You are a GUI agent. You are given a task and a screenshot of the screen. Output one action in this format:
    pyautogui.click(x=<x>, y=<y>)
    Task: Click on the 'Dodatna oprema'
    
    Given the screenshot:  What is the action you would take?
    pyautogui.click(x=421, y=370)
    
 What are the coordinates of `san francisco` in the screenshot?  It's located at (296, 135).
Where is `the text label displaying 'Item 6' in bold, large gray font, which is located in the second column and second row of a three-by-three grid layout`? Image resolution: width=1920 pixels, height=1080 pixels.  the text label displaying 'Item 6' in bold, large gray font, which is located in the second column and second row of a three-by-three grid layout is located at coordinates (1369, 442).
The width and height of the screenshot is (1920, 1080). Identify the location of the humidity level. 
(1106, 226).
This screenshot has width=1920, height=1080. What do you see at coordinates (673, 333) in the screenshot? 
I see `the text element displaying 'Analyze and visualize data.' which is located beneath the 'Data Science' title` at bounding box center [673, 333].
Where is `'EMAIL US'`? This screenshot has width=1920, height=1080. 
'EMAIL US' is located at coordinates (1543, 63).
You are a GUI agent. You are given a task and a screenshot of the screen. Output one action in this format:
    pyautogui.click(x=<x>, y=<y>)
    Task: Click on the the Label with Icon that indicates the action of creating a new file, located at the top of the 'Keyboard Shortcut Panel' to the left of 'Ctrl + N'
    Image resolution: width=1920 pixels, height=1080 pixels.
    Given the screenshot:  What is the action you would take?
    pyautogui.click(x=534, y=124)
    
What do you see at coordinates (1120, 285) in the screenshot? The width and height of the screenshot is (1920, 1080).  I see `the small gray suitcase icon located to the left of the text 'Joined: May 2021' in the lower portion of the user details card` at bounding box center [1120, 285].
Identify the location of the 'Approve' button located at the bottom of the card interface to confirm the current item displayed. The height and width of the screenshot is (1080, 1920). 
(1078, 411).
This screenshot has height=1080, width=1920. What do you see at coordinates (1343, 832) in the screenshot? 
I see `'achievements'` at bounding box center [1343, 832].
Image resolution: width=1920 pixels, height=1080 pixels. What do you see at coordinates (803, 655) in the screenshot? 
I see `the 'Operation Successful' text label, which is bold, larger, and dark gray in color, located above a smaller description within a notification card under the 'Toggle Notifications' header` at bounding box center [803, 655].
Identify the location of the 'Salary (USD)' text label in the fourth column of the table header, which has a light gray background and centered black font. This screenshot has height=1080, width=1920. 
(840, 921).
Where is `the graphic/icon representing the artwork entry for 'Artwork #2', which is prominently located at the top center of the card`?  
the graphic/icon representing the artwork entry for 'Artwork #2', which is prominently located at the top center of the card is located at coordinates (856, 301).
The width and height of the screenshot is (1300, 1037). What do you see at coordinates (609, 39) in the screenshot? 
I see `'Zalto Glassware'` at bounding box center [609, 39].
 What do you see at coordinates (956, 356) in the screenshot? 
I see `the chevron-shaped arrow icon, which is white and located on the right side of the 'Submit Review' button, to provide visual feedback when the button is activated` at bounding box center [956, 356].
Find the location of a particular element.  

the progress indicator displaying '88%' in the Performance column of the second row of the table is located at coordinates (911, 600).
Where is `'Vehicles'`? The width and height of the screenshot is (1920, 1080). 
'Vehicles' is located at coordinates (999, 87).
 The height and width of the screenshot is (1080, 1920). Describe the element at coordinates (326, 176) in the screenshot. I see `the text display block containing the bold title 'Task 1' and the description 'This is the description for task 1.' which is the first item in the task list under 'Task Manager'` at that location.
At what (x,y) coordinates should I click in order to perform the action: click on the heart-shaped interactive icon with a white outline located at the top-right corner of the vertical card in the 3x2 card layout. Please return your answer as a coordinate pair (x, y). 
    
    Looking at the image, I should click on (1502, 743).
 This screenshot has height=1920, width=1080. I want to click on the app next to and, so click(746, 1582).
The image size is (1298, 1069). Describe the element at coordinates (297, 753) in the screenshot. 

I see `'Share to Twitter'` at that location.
-*-
What needs to be done: Reproduce the part of the rows that opens with the line containing "The image size" and runs through the last row, substituting "Identify" for "Describe" and leaving everything else unchanged.

Result:
The image size is (1298, 1069). Identify the element at coordinates (297, 753) in the screenshot. 

I see `'Share to Twitter'` at that location.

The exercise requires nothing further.